### Section du texte
· · · ·

L'opération a permis d'identifier "52 personnes dont 40 majeurs", avec pour cinq de ces majeurs une procédure d'éloignement en cours, indique-t-on au ministère de l'Intérieur.

Côté associatif, on s'inquiète : "Un mineur isolé ne peut faire l'objet d'une mesure d'éloignement exécutée sous la contrainte", rappelle le Gisti. Le Défenseur des droits Jacques Toubon "s'intéresse aussi au dispositif mis en place avec les autorités marocaines", indiquent ses services.

La chancellerie se veut rassurante: les conditions du retour d'un mineur doivent être "conformes à son intérêt" et cela suppose notamment des "garanties" sur l'accueil de l'enfant dans son pays d'origine.

"Fin août, aucun retour au Maroc n'avait été prononcé par un juge des enfants parisiens", assurent les autorités françaises. D'ailleurs pour les 12 mineurs identifiés, "le travail pour retrouver les familles n'a pas abouti", ajoute-t-on.

En perdition et insaisissables, les mineurs marocains de la Goutte d'Or à Paris sont longtemps restés une énigme, jusqu'à ce qu'une étude permette de comprendre le parcours de ces adolescents, originaires pour beaucoup de Fès ou Casablanca.

cg/jt/jg/lch

Qui sont les mineurs marocains de la Goutte d'Or?

· · · ·

### Extrait des données

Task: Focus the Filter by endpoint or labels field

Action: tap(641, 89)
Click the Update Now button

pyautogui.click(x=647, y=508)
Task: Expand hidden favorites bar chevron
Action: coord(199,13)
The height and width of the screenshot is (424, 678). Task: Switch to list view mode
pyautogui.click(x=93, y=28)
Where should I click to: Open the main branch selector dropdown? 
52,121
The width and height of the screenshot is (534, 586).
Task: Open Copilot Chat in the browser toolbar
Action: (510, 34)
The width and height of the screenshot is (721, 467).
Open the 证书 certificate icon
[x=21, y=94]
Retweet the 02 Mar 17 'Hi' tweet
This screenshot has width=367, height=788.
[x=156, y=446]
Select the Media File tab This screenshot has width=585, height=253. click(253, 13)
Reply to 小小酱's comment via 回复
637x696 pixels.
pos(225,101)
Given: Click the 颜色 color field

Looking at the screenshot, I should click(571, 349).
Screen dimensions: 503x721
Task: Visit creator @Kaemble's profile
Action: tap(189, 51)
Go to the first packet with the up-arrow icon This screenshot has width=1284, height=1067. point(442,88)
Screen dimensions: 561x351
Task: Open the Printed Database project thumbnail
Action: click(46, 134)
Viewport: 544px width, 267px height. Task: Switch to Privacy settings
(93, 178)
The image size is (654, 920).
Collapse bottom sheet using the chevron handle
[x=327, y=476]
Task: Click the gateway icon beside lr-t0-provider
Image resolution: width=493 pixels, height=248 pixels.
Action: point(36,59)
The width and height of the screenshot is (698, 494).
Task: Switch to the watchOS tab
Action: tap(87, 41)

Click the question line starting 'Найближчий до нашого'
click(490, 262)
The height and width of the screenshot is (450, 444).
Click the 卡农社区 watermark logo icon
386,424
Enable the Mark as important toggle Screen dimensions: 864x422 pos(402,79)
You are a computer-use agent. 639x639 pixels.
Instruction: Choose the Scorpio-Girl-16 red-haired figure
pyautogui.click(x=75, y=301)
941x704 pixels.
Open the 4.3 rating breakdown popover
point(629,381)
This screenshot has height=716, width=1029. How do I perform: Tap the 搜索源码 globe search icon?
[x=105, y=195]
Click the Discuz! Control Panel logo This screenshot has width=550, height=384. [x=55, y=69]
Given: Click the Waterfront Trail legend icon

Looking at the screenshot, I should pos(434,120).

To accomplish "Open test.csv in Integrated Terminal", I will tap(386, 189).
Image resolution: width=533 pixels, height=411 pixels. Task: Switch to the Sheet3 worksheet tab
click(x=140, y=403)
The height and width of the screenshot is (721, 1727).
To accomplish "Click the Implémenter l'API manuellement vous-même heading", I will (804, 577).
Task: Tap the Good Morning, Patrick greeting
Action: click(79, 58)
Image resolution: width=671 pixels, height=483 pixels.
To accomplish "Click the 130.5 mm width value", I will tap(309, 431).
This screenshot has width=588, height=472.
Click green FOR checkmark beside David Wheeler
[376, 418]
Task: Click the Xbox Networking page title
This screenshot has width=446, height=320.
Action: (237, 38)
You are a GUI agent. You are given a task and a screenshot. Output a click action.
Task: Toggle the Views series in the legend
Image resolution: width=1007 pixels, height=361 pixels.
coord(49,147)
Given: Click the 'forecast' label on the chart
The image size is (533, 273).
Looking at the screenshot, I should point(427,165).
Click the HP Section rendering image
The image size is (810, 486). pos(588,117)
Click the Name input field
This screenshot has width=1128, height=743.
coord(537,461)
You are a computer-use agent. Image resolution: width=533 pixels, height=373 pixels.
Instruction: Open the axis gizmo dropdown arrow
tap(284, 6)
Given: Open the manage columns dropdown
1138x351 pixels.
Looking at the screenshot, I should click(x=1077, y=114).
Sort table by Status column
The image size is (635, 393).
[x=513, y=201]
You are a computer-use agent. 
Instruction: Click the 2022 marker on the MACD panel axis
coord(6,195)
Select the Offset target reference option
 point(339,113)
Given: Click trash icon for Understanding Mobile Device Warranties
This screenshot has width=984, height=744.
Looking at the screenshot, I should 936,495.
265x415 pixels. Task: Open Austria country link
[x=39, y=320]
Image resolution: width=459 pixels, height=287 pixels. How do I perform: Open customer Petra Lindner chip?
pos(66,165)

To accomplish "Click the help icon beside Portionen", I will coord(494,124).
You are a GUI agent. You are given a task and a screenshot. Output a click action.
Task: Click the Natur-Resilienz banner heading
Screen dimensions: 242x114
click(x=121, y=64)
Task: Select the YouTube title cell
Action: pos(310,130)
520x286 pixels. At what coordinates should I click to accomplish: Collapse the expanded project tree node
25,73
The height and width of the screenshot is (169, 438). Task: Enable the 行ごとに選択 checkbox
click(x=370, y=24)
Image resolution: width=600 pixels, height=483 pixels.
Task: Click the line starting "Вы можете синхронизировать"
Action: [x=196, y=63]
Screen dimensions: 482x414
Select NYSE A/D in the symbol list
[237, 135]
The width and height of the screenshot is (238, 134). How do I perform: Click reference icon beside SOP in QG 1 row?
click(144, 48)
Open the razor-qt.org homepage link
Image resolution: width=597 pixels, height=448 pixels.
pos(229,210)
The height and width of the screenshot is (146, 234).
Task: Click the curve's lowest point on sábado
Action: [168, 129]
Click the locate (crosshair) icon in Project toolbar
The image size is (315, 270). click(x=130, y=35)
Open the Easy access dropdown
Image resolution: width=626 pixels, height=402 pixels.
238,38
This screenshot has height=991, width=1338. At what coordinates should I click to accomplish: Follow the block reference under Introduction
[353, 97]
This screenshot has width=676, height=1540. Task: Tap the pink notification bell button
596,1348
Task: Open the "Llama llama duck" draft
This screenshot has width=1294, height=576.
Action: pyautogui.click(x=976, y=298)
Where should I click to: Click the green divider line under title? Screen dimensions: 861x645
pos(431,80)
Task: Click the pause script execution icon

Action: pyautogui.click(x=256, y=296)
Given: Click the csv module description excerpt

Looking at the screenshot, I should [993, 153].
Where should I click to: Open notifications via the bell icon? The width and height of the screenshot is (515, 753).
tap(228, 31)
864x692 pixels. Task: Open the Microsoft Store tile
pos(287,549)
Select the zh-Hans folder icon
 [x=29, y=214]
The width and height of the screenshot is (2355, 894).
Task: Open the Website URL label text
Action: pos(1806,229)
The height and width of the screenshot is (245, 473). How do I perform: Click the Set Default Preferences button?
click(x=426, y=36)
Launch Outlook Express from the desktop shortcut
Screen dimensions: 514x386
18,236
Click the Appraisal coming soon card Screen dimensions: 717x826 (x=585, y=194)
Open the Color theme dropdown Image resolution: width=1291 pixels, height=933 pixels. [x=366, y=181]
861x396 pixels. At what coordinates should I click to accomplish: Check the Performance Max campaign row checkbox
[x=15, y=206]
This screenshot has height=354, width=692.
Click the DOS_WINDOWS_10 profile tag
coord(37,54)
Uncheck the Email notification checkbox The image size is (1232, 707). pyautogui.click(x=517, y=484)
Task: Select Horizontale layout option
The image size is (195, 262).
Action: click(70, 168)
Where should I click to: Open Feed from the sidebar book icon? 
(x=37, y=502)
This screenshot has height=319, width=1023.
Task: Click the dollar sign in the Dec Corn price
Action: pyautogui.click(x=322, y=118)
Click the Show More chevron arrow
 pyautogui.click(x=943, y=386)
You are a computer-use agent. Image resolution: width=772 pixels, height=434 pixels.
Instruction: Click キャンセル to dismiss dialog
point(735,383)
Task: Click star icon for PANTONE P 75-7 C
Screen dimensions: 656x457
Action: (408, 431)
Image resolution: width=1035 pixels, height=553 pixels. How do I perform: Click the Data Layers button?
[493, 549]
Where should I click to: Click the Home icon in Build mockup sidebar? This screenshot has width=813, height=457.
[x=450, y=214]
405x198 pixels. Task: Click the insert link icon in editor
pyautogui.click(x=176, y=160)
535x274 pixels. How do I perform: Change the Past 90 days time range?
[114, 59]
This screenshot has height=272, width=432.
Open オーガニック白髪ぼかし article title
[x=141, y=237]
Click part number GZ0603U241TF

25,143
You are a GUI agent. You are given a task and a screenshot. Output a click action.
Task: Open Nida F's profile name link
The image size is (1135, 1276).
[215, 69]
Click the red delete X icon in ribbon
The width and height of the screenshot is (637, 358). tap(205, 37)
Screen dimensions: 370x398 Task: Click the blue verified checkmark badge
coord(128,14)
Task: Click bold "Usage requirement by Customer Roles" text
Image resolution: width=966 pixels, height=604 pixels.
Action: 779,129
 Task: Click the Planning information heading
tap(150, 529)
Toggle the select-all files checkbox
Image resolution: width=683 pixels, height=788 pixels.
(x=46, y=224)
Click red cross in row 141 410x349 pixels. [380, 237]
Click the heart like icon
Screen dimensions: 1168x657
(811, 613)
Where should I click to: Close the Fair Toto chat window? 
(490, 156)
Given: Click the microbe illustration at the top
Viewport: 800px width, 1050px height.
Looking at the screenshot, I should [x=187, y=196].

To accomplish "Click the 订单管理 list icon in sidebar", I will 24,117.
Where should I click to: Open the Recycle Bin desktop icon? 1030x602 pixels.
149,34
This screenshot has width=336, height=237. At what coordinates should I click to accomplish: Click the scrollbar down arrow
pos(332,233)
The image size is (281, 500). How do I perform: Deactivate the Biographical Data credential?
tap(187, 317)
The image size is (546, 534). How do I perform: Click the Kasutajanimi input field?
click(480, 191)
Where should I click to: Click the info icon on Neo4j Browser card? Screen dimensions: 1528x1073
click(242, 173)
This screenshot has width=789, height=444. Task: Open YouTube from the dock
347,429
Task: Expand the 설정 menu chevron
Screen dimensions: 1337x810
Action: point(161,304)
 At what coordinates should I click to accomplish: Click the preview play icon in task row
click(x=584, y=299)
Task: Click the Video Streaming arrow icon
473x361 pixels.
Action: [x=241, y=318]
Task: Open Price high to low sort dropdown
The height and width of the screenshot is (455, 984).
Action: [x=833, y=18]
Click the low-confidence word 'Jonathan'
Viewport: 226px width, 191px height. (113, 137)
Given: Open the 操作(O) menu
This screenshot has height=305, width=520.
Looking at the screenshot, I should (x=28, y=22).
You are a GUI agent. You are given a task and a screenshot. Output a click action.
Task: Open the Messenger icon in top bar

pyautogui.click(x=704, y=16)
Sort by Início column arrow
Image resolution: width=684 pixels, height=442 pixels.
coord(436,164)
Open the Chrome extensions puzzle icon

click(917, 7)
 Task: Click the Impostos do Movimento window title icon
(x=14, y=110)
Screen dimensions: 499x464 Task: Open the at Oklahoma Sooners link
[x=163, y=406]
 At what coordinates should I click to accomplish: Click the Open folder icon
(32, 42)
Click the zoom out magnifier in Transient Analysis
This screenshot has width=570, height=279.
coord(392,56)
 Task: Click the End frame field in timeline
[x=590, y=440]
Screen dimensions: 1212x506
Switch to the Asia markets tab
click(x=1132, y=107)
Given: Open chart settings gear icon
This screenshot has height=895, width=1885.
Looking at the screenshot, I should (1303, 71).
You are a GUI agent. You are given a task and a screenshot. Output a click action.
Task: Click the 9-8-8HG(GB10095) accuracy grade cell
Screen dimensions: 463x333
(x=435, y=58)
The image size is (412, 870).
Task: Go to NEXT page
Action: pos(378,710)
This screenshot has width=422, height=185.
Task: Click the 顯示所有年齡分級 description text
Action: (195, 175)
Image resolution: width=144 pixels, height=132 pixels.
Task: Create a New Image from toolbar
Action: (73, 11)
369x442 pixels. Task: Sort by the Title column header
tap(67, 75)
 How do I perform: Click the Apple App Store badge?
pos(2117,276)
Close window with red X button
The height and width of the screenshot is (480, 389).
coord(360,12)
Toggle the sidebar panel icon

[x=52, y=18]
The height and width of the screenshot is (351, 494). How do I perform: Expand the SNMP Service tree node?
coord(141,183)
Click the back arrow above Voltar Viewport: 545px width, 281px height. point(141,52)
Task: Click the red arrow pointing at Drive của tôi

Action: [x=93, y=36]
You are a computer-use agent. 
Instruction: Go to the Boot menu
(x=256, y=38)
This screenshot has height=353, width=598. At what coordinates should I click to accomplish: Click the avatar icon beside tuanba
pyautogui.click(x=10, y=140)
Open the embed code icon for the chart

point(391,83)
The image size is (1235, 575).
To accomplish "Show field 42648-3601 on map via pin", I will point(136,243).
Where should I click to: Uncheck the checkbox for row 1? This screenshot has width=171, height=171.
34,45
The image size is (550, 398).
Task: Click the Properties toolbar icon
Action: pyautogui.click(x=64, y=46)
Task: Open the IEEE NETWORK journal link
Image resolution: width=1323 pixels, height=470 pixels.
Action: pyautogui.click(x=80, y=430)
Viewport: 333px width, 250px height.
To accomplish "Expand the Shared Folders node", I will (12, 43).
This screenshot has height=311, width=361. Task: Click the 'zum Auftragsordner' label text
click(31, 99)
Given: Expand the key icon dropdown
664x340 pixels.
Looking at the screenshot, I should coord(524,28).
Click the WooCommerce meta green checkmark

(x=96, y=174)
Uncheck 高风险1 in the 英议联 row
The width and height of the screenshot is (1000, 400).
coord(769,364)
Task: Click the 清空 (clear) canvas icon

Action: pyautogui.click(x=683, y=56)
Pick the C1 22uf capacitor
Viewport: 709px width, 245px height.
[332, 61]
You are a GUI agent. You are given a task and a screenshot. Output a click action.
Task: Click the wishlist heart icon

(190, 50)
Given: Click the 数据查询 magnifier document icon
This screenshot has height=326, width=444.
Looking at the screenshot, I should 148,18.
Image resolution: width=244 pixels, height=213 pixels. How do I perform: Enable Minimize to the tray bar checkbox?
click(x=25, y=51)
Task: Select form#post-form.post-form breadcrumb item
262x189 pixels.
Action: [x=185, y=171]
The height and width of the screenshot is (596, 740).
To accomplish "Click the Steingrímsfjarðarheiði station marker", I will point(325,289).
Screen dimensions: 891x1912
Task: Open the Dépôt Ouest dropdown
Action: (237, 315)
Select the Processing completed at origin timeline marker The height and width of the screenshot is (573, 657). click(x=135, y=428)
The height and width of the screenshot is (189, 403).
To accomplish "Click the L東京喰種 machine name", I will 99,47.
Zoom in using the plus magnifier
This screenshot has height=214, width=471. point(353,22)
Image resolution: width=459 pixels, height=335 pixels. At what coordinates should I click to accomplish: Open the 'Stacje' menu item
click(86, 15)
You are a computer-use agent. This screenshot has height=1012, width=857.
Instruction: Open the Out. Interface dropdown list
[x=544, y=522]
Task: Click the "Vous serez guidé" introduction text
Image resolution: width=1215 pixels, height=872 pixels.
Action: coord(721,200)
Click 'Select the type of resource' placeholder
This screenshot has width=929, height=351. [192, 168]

· · · ·

### Objectif de l'exercice
Traduisez en anglais la phrase suivante, tirée du texte sur les mineurs marocains de la Goutte d'Or : « En perdition et insaisissables, les mineurs marocains de la Goutte d'Or à Paris sont longtemps restés une énigme, jusqu'à ce qu'une étude permette de comprendre le parcours de ces adolescents, originaires pour beaucoup de Fès ou Casablanca. »

### Résultat de l'exercice
Lost and elusive, the Moroccan minors of the Goutte d'Or in Paris long remained an enigma, until a study made it possible to understand the journey of these adolescents, many of whom come from Fez or Casablanca.